Patient inclusion and exclusion criteria have been previously described (4). In brief, this study included patients who were at least 18 years old and were eligible on the basis of meeting low HDL-C or high LDL-C criteria, in the presence of triglyceride levels <400 mg/dl. Patients who met the low HDL-C criteria had an HDL-C level of <45 mg/dl for men or 50 mg/dl for women, with an LDL-C level that met the current National Cholesterol Education Program Adult Treatment Panel III goal. Patients who met the high LDL-C criteria had LDL-C levels between 100 and 190 mg/dl in the presence of 0 or 1 risk factors; LDL-C levels between 100 and 160 mg/dl with at least 2 risk factors and a 10-year coronary risk of <10%; or LDL-C levels between 100 and 130 mg/dl with at least 2 risk factors and a 10-year risk of 10% to 20%, in the presence of any level of HDL-C. Patients were excluded if they had any clinical manifestation of atherosclerotic disease, hypertension (systolic blood pressure >140 mm Hg or diastolic blood pressure >90 mm Hg), documented hyperaldosteronism, uncontrolled diabetes (hemoglobin A1C ≥8%), or significant liver, kidney, cardiac, or neuromuscular disease.
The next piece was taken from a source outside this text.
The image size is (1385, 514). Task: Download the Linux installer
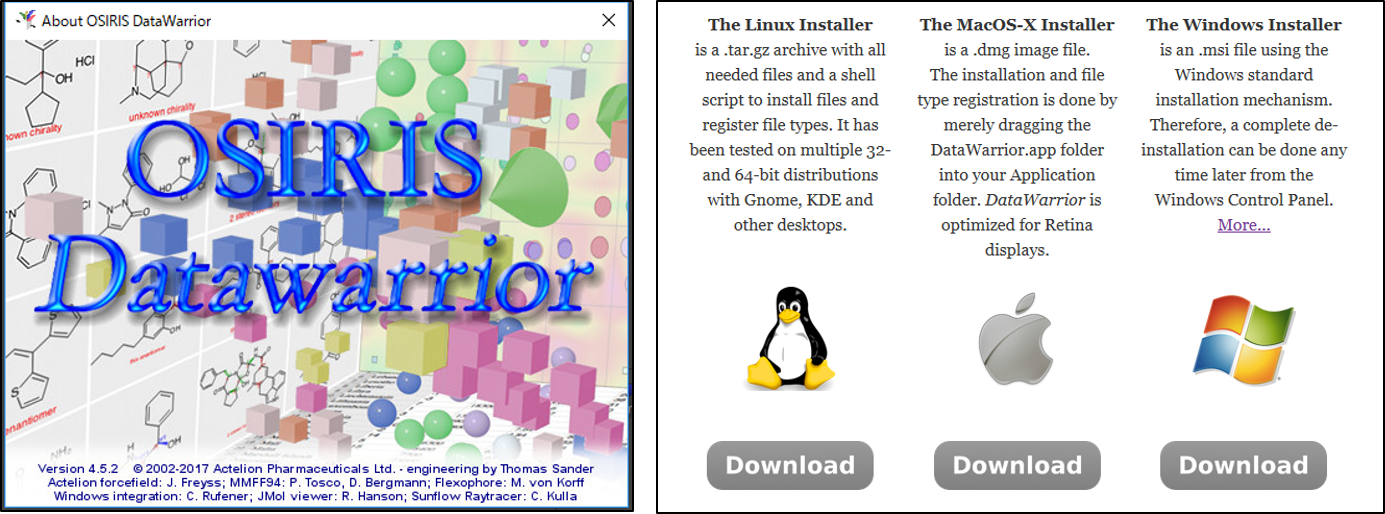pos(790,465)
Fasting blood samples were obtained at baseline and week 12 for the measurement of CEC, pre–beta-1 HDL, and HDL subclasses. CEC (total, ABCA1-specific, and non–ABCA1-specific) was quantified in blood samples by depleting patient serum of apoB particles using polyethylene glycol precipitation (11). The intra-assay and interassay coefficients of variation were 8% and 10% for total efflux, and 9% and 15% for ABCA1-specific efflux, respectively (11). Non–ABCA1-specific efflux was calculated as the difference between total and ABCA1-specific efflux. Pre–beta-1 HDL levels were measured in plasma using an immunofixation method validated by the isotope dilution technique by O’Connor et al. (19). Assays were run in duplicate with intra-assay and interassay coefficients of variation of 6% and 7%, respectively (20). HDL subclasses (alpha- and pre–alpha-1, -2, -3, and -4, and pre–beta-1) were also quantitatively determined by nondenaturing 2D gel electrophoresis (2DGE) (21,22); 2DGE samples were only available for 199 subjects at baseline and week 12. The coefficient of variation was <15% for all particles assessed using the nondenaturing 2DGE method.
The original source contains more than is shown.